KEYWORDS: Neurology, Referrals and consultation, Effective access to health services, Public Health
INTRODUCTION
Brazil's unified health system (Sistema Único de Saúde, SUS) is one of the largest universal health systems worldwide 1 . Ever since its conception, primary health care (PHC) was designed to be the main form of access to the health services, to facilitate a structured and coordinated care 2 . Despite these efforts, there are still important gaps between primary and specialized care due to the fragmentation of health care networks and to the expressive demand for consultations in secondary and tertiary care, ultimately resulting in long waiting lists for many medical specialties, including neurology 3 .
In 2020, the SARS-CoV-2 pandemic brought additional challenges to the referral of cases to specialized care, since consultations needed to be postponed or canceled as a strategy to promote social distancing or to relocate resources to manage the public health emergency imposed by the coronavirus, which made the access to secondary and tertiary care even more difficult to the general population 4,5 . Telemedicine was impressively catalyzed by COVID-19 as a viable alternative given the challenge of increasing access to health care while preventing agglomerations, especially after the unprecedented approval of telehealth in a wider context during the pandemic by the Brazilian Federal Government through publication of Federal Law no. 13.989 in April 15, 2020 6 .
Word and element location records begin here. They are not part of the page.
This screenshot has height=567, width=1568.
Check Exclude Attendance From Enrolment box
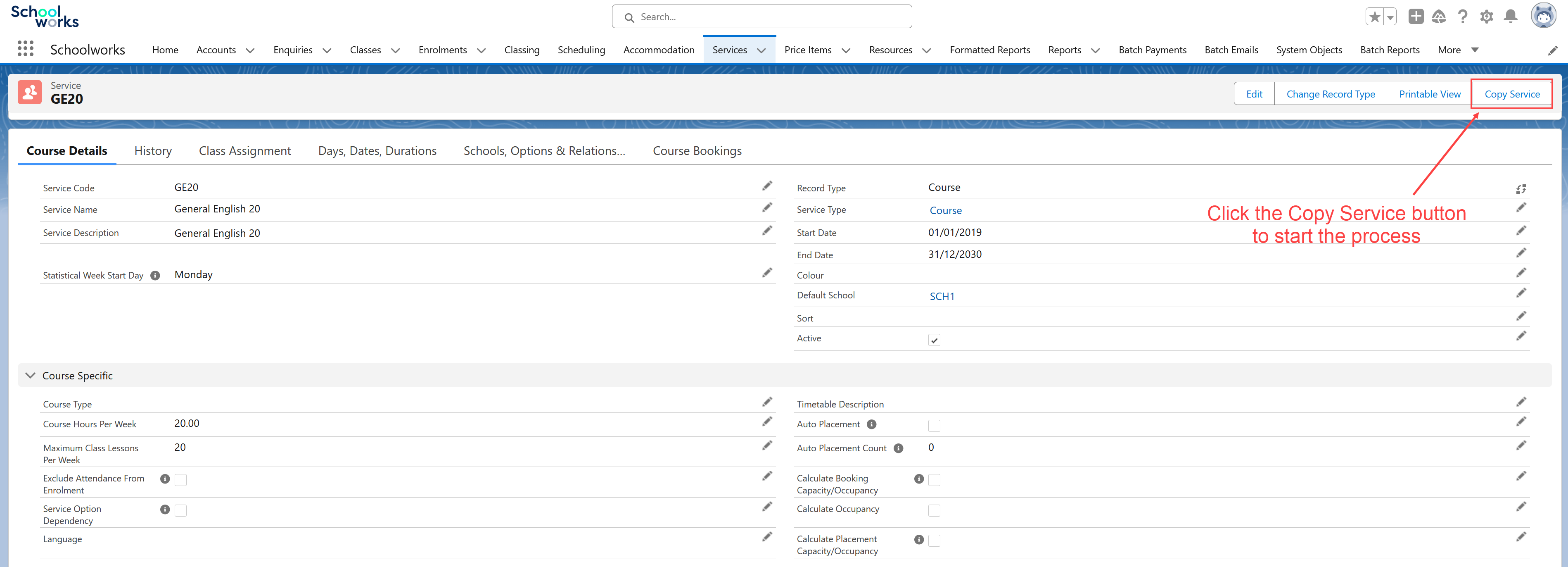[180, 479]
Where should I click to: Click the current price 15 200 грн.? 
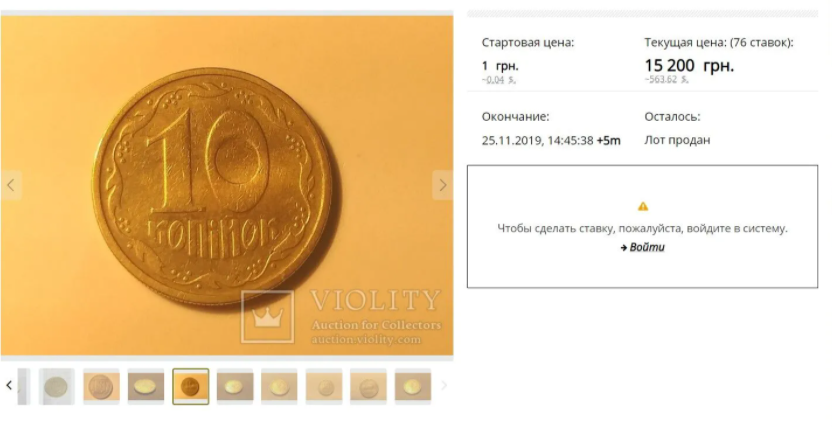tap(689, 66)
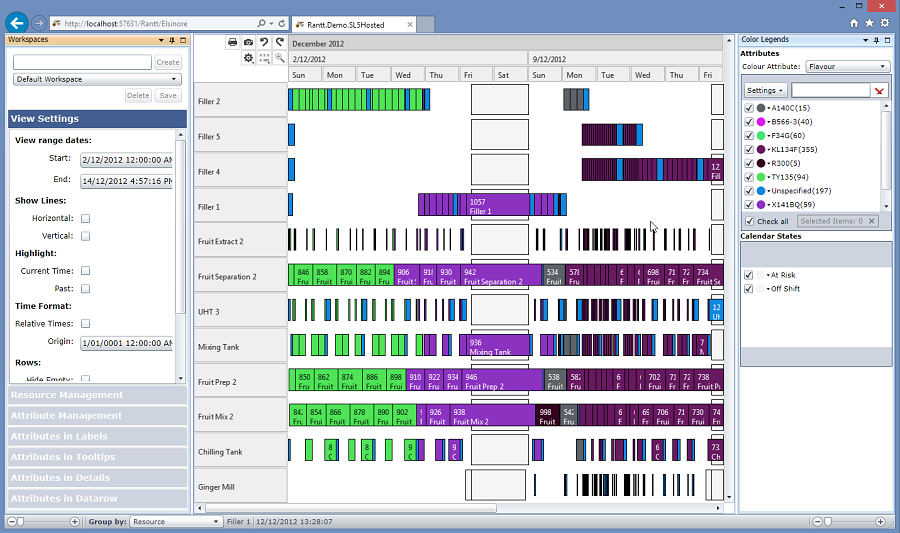Enable Horizontal show lines checkbox
This screenshot has width=900, height=533.
pyautogui.click(x=86, y=218)
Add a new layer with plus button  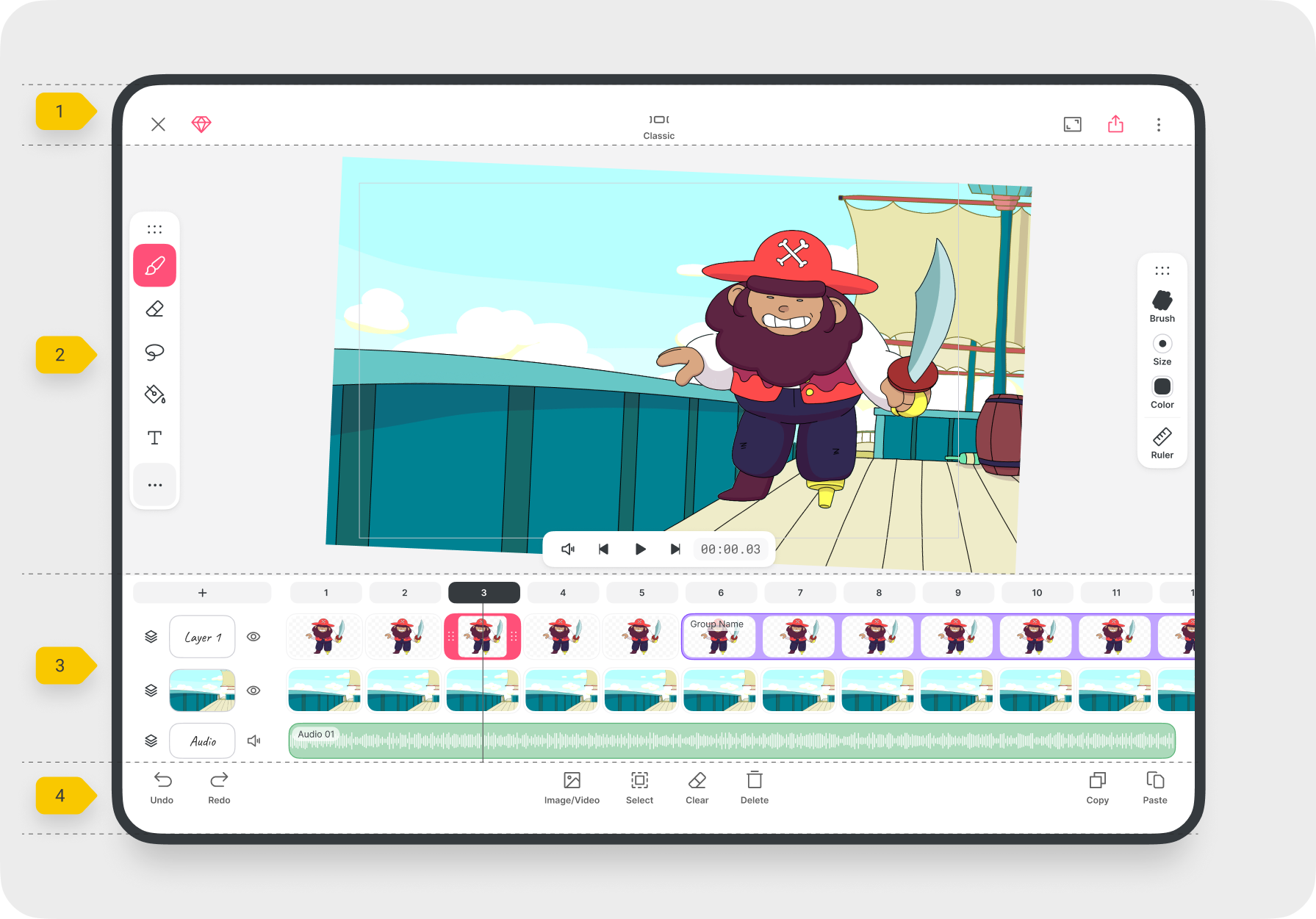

The Regula+Brasil project is a partnership between five Brazilian private hospitals and the Ministry of Health of Brazil aiming to improve the efficiency in the referral of cases from PHC to specialized care, by the employ of telehealth strategies, including the implementation of a protocol-oriented, centralized referral management system. To minimize the impact of the pandemic on the access of patients to specialized care, the project expanded its activities by initiating the offer of teleconsultations 7 .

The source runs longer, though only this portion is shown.